Ask HN: Best internal tools your startup built? - tramGG
I&#x27;m interested to hear what internal tools you&#x27;ve built at your startup and why it was successful!
======
jordan_
[https://github.com/jwdeitch/pg_migrate](https://github.com/jwdeitch/pg_migrate)

Postgres migration tool; super simple and lightweight :)

------
hawksy
I ran a grocery ecom marketplace earlier. Getting catalogue up and running
from each store used to take pretty long time, POS wont have images but just
barcodes and short names.

So we developed this tool called Stockpile. It had 1) Admin app - web 2)
Mobile data collection app

Every day the server identifies products that do not have images, and from
which store.

The on field data collector goes to the corresponding store. The app will
display bar codes and short names.

He goes ahead and scans the bar code and takes image.

Over time we also added intelligence in the office admin app to fuzzy match
product names and reduce the effort of offline data collection.

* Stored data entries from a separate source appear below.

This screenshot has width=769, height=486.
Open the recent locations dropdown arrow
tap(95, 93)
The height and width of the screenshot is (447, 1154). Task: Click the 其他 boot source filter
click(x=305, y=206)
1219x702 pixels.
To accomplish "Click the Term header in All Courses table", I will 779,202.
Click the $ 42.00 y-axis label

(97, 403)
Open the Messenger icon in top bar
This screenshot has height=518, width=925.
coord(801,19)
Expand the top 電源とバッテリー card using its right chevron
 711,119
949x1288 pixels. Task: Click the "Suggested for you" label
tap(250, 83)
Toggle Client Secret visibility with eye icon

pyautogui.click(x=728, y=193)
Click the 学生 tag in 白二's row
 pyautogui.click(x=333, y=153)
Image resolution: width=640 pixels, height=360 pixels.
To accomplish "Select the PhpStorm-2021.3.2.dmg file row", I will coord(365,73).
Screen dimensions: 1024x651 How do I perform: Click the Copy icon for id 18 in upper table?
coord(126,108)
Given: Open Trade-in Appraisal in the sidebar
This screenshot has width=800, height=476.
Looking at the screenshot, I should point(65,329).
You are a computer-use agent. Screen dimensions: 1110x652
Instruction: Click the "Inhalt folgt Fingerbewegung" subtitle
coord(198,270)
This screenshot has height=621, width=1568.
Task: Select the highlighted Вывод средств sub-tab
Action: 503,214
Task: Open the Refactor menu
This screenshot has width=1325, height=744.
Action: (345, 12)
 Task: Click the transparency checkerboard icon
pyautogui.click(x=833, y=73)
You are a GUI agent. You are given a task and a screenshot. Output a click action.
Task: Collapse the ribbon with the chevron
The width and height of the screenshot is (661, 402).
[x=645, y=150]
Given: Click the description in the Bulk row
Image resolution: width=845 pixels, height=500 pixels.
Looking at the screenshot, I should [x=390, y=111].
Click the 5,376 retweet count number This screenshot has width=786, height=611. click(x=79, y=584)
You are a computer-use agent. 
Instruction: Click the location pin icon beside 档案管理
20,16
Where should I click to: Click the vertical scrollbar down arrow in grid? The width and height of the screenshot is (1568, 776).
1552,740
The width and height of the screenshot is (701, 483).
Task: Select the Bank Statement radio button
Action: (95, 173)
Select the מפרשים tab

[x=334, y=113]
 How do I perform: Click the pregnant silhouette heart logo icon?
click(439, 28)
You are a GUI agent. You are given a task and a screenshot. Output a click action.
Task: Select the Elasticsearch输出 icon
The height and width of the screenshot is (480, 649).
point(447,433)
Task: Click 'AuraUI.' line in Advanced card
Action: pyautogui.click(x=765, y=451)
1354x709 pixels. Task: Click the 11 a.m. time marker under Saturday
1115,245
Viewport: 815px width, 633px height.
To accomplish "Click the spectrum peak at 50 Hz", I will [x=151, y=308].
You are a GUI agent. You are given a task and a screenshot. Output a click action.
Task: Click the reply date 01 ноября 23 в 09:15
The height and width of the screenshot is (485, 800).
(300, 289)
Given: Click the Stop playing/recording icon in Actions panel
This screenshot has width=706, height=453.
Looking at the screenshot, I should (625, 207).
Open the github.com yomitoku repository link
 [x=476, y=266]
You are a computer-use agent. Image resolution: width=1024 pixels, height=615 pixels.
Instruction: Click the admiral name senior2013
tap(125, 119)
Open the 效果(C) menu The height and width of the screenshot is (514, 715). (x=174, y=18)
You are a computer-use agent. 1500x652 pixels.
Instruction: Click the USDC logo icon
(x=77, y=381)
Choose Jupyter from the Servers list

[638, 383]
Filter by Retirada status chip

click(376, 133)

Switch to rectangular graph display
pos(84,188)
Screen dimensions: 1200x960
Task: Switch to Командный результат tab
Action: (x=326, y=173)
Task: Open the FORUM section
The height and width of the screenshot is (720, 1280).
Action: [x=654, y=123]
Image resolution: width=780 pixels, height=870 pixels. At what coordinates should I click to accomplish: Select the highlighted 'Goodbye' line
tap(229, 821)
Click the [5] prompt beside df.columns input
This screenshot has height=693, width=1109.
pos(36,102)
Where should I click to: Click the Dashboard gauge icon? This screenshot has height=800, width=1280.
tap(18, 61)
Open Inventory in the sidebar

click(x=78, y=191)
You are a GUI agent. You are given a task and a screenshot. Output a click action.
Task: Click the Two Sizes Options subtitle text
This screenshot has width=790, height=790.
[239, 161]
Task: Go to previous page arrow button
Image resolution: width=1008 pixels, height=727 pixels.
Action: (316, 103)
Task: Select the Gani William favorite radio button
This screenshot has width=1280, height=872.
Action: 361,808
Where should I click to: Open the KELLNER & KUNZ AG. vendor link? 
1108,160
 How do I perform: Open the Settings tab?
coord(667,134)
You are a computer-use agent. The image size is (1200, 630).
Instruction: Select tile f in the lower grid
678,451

Using this, we could onboard a store and make them online with 12000 SKUs
within 4 hours.

------
osrec
We built our own accounting/invoicing/expenses/time tracking and projects
tool. As it became more robust we started offering it as a service to our
consulting clients. Feedback was positive, so eventually, we wrapped it into a
fully fledged SaaS product (link in profile if anyone wants to check it out).

------
david90
We built our own server for apps in Go- turns out open sourcing it
([https://github.com/skygeario/skygear-
server](https://github.com/skygeario/skygear-server)) . Not really popular
yet, but we used it for nearly all our internal projects.

------
geophile
In 2003 I started working on a distributed file store for archival, (an
"object store"). I was responsible for the metadata management component,
which was implemented by a Java distribution layer over a postgres database on
each node.

I needed to operate on all nodes of the cluster. cssh opens a console on each
node, and echoes commands to each. But that doesn't scale well past about 12
nodes, doesn't combine results from nodes, it really didn't work for me.

I wrote a tool I called Object Shell, or osh. The idea is to combine commands
by passing data over pipe-like connectors. Osh is written in Python, and the
commands are customized by Python functions. E.g., to find all the files
recursively inside the current directory, and add up all the sizes:

    
    
        osh ls -rf ^ f 'file: file.size' ^ red + $
    

osh: Invokes the tool

ls -rf: List files (f) recursively (r), yielding a stream of Python file
objects.

^: Pipe the stream to the next command.

f: Apply a function to each item in the input stream, writing function output
to the output stream.

'file: file.size': A function that returns the size of a file.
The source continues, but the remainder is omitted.